Court Opinion

ID: 5419631
Source: CourtListenerOpinion
Date Created: 2022-01-08 16:25:27.301874+00
Date Added: 2024-06-11T08:31:10.841317
License: Public Domain

Levy, J.
This is an appeal from a judgment entered upon a verdict directed for plaintiff upon an insurance policy known as a builder’s risk policy, issued to it by defendant on “ hull, tackle, apparel, ordnance, munitions, artillery, engines, boilers, machinery, appurtenances, etc. (including plans, patterns, moulds, etc.), boats and other furniture and fixtures and all materials belonging and destined for covered Barge No. 306.”
In launching the barge the ways upon which it rested broke, causing damage to the vessel. The defendant paid for the latter, but refused to pay for the damage to the ways on the ground that this was not covered by the policy.

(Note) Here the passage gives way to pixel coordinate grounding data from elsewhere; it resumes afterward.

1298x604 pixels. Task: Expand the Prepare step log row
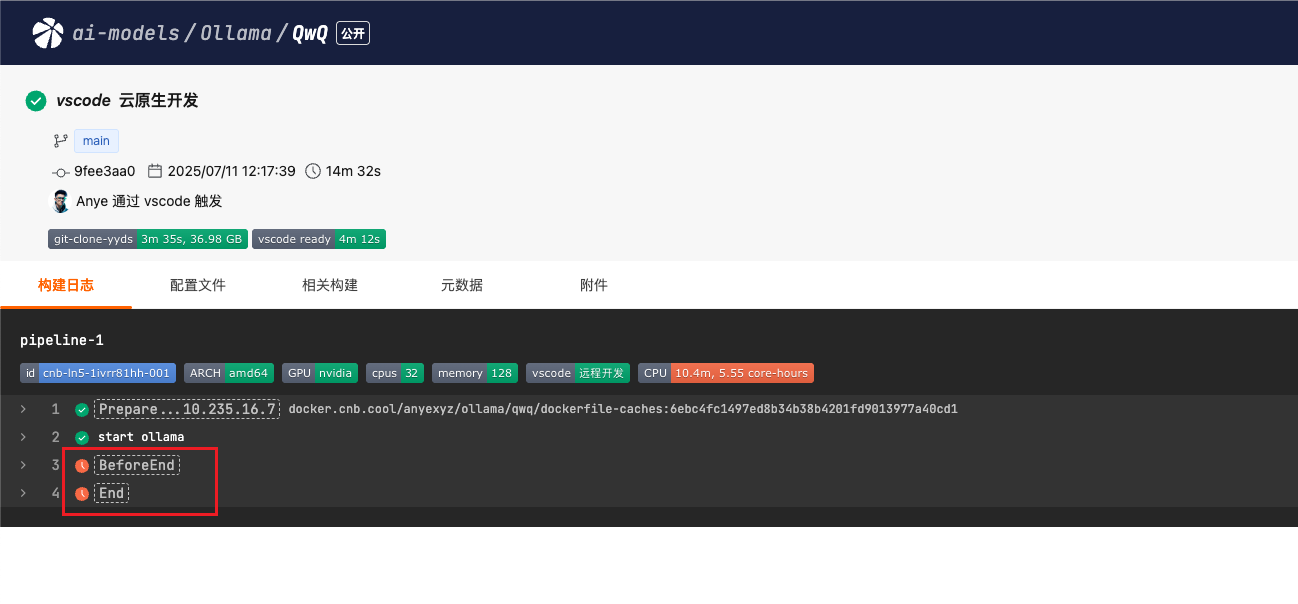coord(24,409)
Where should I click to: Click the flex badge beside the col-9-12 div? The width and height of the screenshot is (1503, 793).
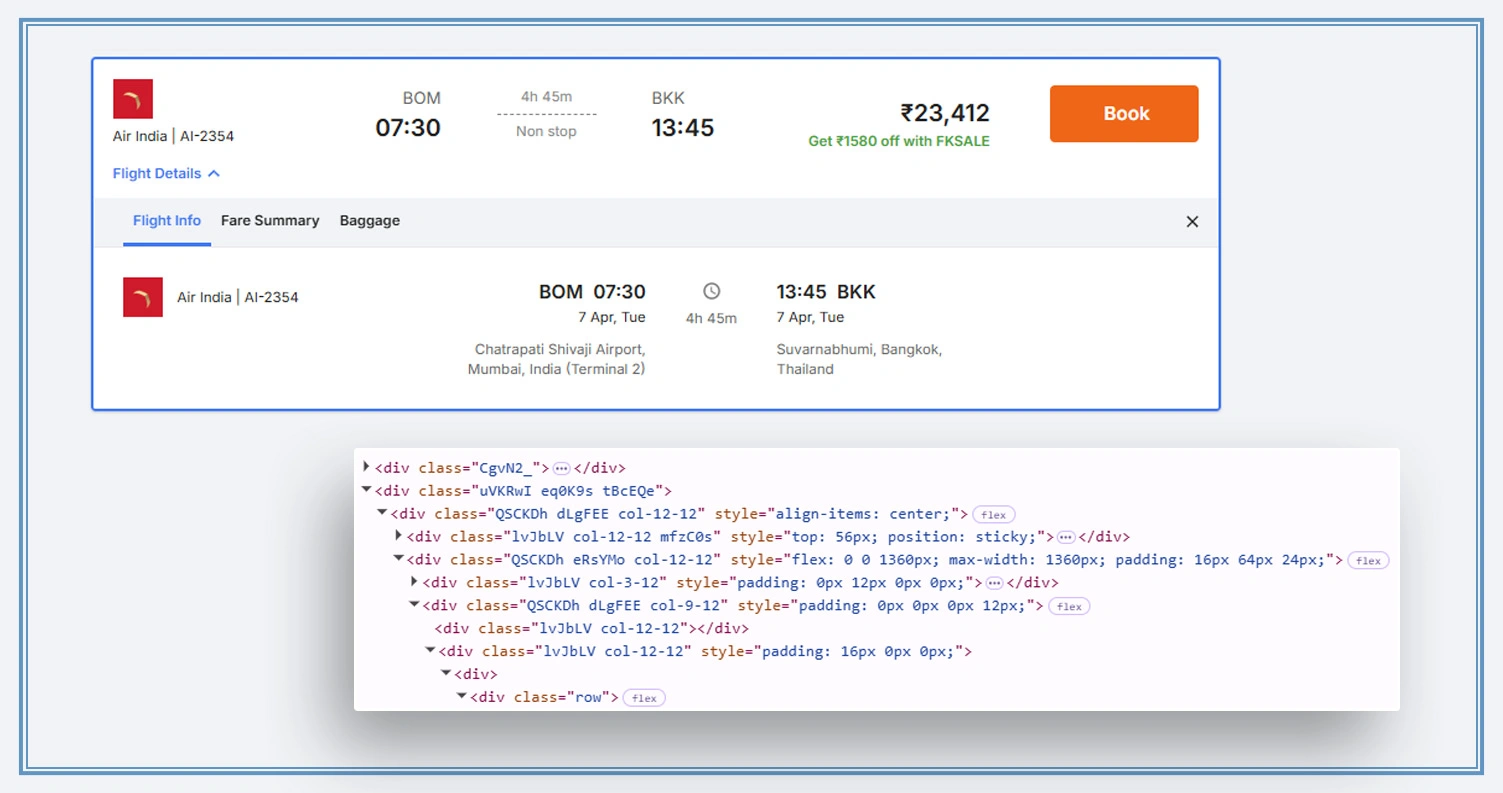pyautogui.click(x=1069, y=605)
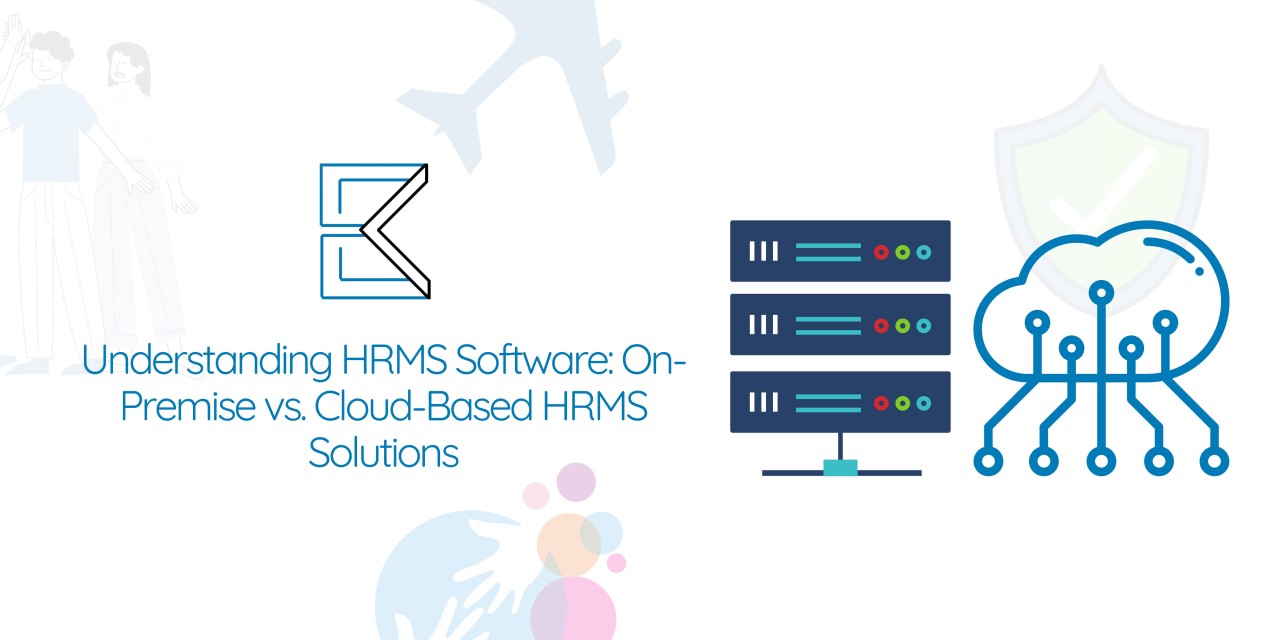Click the cloud's topmost center circuit node

point(1101,292)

The provision upon which the plaintiff relies as justifying its recovery is included in a schedule entitled “ Clauses for Builders Risks,” the 1st paragraph of which reads as follows: “ This Insurance is also to cover all risks, including fire, while under construction and/or fitting out, including materials in Buildings, Workshops, yards and docks of the assured, or on quays, pontoons, craft, etc., and any risk while in transit to and from the works and/or the vessel wherever she may be lying, also all risks of loss or damage through collapse of supports or ways from any cause whatever, and all risks of launching and breakage of the ways.”

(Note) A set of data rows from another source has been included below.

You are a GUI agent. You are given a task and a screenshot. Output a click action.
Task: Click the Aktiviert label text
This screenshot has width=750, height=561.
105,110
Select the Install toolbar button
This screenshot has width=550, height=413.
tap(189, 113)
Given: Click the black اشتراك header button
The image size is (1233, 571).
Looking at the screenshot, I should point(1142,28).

In order to construe the policy favorably to the insurer we are compelled to disregard the literal wording of the clause. If the policy merely covered “ all risks of loss or damage [to the vessel] through collapse of supports or ways from any cause whatever ” (italics mine), then the succeeding phrase “ all risks of launching and breakage of the ways ” which immediately follows is absolutely superfluous, since the italicized phrase already includes damage to the vessel purported to be covered by the phrase following it. The construction by which risks of breakage of the ways are brought within the terms of the policy, is sustained both by the wording of the agreement and by the strict rules applicable to the interpretation of insurance contracts. As the Court of Appeals in Bushey & Sons v. American Insurance Co. (237 N. Y. 24, 27) has said: “ The language of the policy is' not as clear and unequivocal as it might be, but it relates to loss to vessels 1 completed or in the process of completion ’ including materials assigned to vessels under construction. If it is fairly susceptible of two interpretations, one of which being that contended for by the insured, it should be most strongly construed against the insurer. (Citing authorities.)”

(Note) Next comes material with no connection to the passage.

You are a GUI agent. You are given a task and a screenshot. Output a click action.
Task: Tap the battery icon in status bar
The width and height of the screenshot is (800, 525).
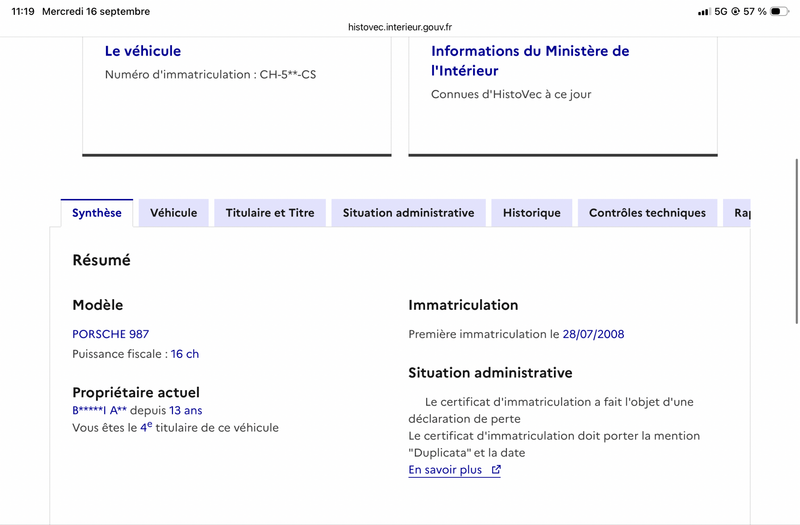(x=779, y=11)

*344Another reason for so holding is based upon the scope of the policy as covering not only the vessel and its fittings, but its “ appurtenances, including patterns, moulds, etc.” The evidence shows that the ways are not permanent ways, but that separate ones are erected in connection with each boat which is built. The fact that the materials used in these ways may be used again in the construction of ways for other vessels does not render them a part of the permanent plant, any more so than moulds and patterns, which are specifically covered, and which in part or in whole may be used in connection with other vessels. The term “ appurtenances^ including moulds, patterns, etc.,” would seem to be broad enough to cover ways specifically built for the particular barge.
Judgment affirmed, with costs.
All concur; present, Wagner, Lydon and Levy, JJ.